ということで、去年の敗退から1年。フィジカルとメンタルに成長があったような気がしますし、知識が助けてくれたこともたくさんありました。
が、一人でやっていいことと悪いことがあるぞ、と。これ、いつかハズレを引くぞ、と。
だって、たまたま登れたのか、自分に実力があるのか、ホントは奇跡が起きて死ぬのを回避できたのか、自分では判断できないですもの。
誰かに見られて、叱責されてみないと分からん。
「やれるから大丈夫だよ」と教えてくれる人も、周りにはいません。

今回はあまたある山の、さらに基本的なルートのひとつを残雪期に登っただけです。
ベテランクライマーからすればハイキングのようなところかもしれない。

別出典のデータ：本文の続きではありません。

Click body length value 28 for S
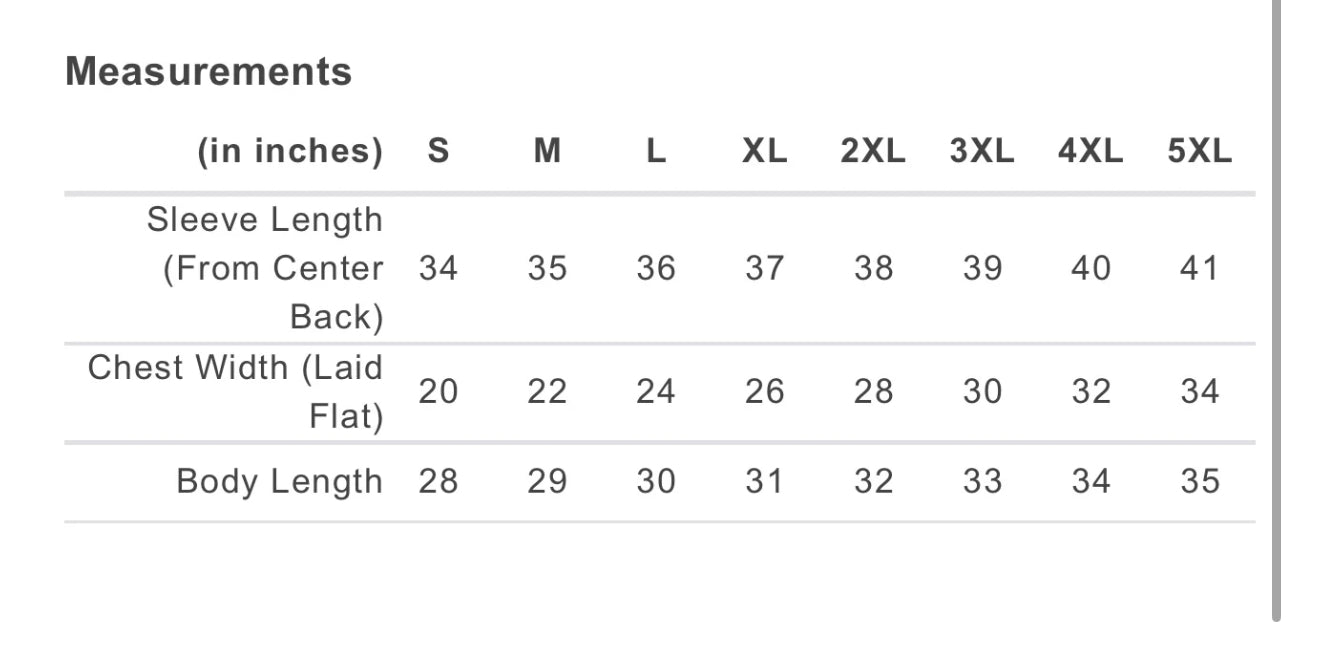Image resolution: width=1320 pixels, height=664 pixels. 438,481
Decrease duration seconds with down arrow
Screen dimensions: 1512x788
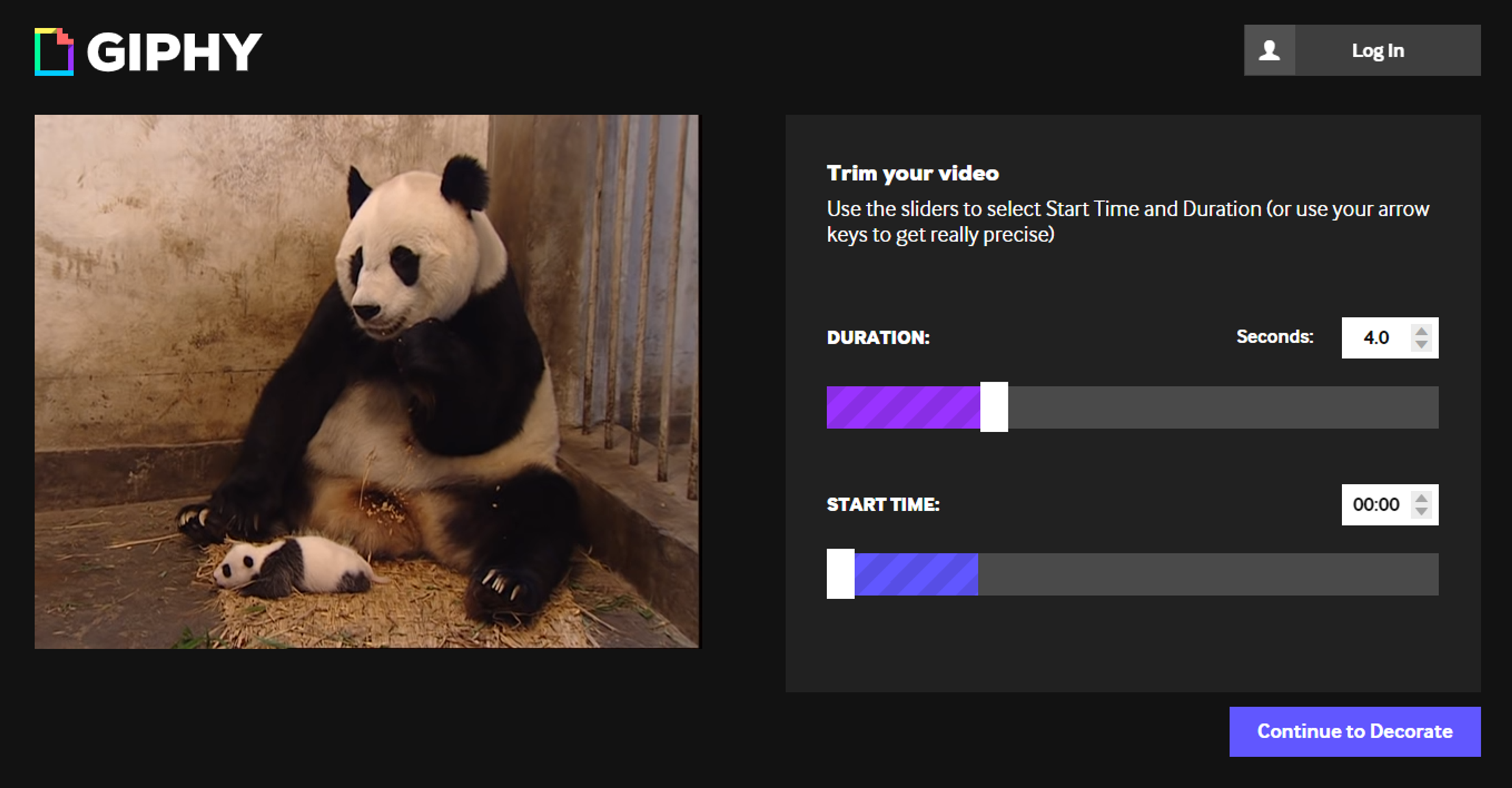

大それたことを成し遂げたわけではありません。
だけど、その中にもこれだけたくさん気づくことがあり、感銘を受け、時にショッキングなシーンに遭遇します。
だからこそ、来年の雪山シーズンでは(カネや人脈が大事ですけど)経験ある人との登山も視野に入れて次なるステージに行きたい、と強く感じました。

さて、次はどこに行きましょう。

追記/あと「捜索費用ガー」「バカは助けられる資格ナシ」みたいな言説が外野からすごい勢いで飛んでくるの見るのもかなり苦痛なので
もしものことを考えるならばちゃんと山岳保険に入りましょう。後ろ盾があるかないかはとても大きな違いだと思います。